Por Alaska J. Zamora. Publicado en ContraRéplica.
Estoy segura de que muchos de nosotros recordamos con cariño a nuestra primera mascota. En mi caso, fue un perrito schnauzer precioso al que nombré Morgan, de ojitos cafés y pelaje gris, o al menos, así lo recordaba mi yo de 7 años. Recuerdo perfectamente la primera vez que lo vi, acostadito sobre mi alfombra de Winnie Pooh. Mi papá y mi tío lo subieron escaleras arriba y yo, llena de alegría, los observaba desde arriba. Esa imagen quedó grabada para siempre en mi mente, como una fotografía.
No recuerdo bien cuánto tiempo estuvo conmigo, pero aquel último año fue de muchos cambios: nos mudamos y también nació mi hermanita. En el nuevo lugar estaban construyendo una cisterna y, por su seguridad, decidimos que lo mejor era que Morgan viviera con mi abuelita. Le prometí que iría todos los días a verlo, le di un besito entre su nariz y sus ojitos y le dije que lo quería.
No sé cuánto tiempo pasó, pero recuerdo cuando mi mamá me dio la noticia de que Morgan había fallecido. Me dijo que quizás murió de tristeza y yo solo podía pensar, con culpa, que no lo había visitado lo suficiente. Fue hasta muchos años después que supe la verdad: Morgan no había muerto de tristeza, sino que se había escapado de casa.

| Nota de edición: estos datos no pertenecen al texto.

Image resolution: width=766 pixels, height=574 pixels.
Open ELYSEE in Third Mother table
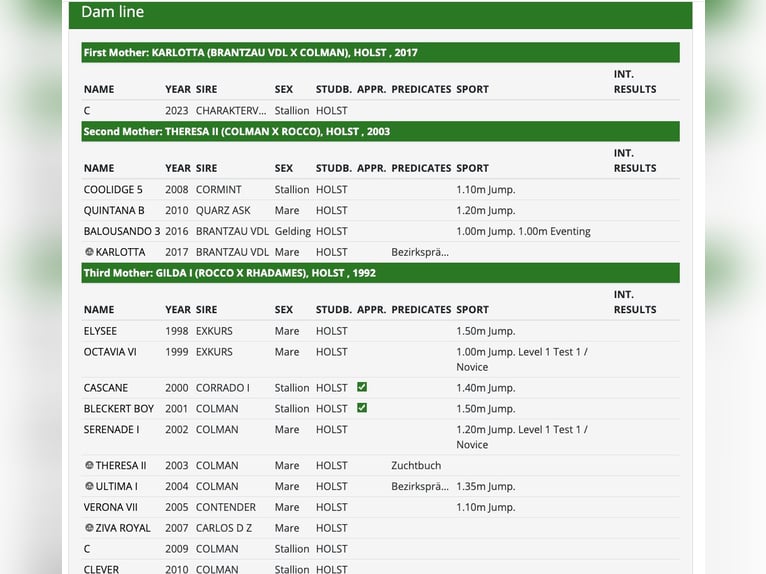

Veinte años después, le conté la historia de Morgan a un querido amigo y compañero de trabajo. Asombrado, él recordó que un familiar había rescatado a un schnauzer curiosamente, en la misma zona donde yo viví. Al escucharlo por un momento imaginé que ese schnauzer rescatado podría haber sido Morgan. Sin embargo mis esperanzas se vinieron abajo cuando explicó que aquel perrito era negro, no gris.
Meses después, un primo mío encontró una foto antigua de Morgan. Cuando la vi, no lo podía creer: Morgan no era gris, era negro. En cuanto pude, le enseñé la foto a mi amigo. Él me respondió que estaba casi seguro de que sí era el mismo perrito que había rescatado su familiar. Días después, me reenvió el mensaje de su tío: «¡Sí era él! Dile que fue muy feliz y que murió de viejito». Mi amigo me dijo que al haber sido rescatado de la calle fue el consentido de la familia y que hasta aprendió a andar en patineta.
Ahora estoy por cumplir 27 años y han pasado 20 desde que tuve a Morgan por última vez en mis brazos y solo puedo pensar en que fue feliz, que encontró la familia que tanto se merecía, y en que los milagros o la magia existen; y si es así, estoy convencida de que aquellos “Morgans” que estén en la calle, también encontrarán un hogar amoroso que los cuide, así como a mi Morgan encontró la suya. Así como hoy puedo decirles que he podido rescatar y colocar a varios “Morgans” en hogares seguros para también cuenten historias extraordinarias.